W marcu Hoop nieznacznie wyprzedził głównego obecnie konkurenta na rynku napojów gazowanych, międzynarodowy koncern Pepsi Co., i zajął drugie miejsce pod względem udziałów ilościowych. Giełdowa spółka miała 12,7 proc. rynku, a producent Pepsi-Coli - 12,6 proc.

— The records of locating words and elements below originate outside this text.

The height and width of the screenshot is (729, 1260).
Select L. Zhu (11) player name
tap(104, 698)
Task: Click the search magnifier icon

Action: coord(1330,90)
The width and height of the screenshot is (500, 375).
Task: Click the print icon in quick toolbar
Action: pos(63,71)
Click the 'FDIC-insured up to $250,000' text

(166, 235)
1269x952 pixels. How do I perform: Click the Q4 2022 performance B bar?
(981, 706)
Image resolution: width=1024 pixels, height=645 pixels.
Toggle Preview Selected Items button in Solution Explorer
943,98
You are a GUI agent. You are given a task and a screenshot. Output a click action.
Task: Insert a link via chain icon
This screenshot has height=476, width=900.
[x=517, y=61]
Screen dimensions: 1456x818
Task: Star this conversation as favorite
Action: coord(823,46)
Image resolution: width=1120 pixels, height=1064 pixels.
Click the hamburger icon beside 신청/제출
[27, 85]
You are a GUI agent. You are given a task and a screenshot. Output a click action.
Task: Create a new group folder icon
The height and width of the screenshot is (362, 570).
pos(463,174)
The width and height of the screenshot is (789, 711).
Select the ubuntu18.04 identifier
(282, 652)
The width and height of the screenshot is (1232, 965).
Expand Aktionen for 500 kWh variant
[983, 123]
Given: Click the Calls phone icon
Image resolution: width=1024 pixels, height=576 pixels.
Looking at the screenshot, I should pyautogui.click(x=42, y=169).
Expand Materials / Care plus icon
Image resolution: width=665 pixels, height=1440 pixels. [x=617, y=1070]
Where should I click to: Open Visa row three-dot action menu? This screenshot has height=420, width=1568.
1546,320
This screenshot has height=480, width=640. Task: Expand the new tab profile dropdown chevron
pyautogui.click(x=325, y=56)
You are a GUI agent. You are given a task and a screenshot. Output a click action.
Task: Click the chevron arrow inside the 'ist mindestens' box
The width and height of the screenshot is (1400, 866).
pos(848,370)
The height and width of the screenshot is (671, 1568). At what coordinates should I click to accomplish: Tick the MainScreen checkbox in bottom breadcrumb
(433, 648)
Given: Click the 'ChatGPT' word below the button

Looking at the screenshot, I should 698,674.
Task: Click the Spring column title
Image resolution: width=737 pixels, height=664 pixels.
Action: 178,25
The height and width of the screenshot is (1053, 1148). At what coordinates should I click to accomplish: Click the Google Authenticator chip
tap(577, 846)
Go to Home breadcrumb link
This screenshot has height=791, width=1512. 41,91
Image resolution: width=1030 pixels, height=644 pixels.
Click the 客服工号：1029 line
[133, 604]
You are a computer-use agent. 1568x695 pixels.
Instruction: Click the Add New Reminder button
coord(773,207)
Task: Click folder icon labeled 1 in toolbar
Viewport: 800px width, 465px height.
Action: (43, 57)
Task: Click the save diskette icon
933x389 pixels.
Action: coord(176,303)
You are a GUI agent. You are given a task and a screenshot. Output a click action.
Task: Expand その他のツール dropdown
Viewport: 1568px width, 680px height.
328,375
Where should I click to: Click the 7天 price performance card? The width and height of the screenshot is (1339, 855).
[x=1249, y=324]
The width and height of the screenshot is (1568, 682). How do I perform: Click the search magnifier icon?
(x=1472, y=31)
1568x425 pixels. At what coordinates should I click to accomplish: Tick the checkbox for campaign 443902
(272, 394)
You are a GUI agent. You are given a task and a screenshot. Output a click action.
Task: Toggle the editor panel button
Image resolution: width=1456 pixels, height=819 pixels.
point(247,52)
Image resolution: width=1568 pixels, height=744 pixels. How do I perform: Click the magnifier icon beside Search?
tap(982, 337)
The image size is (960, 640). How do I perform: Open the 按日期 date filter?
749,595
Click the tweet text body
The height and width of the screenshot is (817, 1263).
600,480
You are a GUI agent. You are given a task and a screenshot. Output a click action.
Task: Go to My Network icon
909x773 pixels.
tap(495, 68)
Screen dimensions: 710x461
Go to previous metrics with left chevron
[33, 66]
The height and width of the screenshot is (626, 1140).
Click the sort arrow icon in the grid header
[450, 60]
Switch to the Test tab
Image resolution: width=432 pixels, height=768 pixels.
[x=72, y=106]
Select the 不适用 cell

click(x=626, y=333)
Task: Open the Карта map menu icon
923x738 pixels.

Niestety, pod względem wartościowym sprzedaż Hoopa nadal mocno odbiega od obrotów rywala. Konsekwencją jest ponad 20-procentowy udział Pepsi Co. i "zaledwie" 9-procentowy Hoopa. I to mimo, że w ciągu ostatniego roku polska firma podniosła ceny swoich produktów, pozycjonując je na "wyższej półce". Niekwestionowanym liderem pozostaje Coca-Cola, której udziały ilościowo sięgnęły w marcu 27,1 proc., zaś wartościowo aż 42,2 proc. Cały rynek wart jest ok. 2,3-2,4 mld złotych.
- Liczą się już tylko czterej producenci. Pozostali to obiekty potencjalnych przejęć - mówi Marek Jutkiewicz, wiceprezes Hoopa. Czwartym jest Zbyszko, który ma ponad 9 proc. udziałów w rynku - wartościowo i ponad 7 proc. - ilościowo.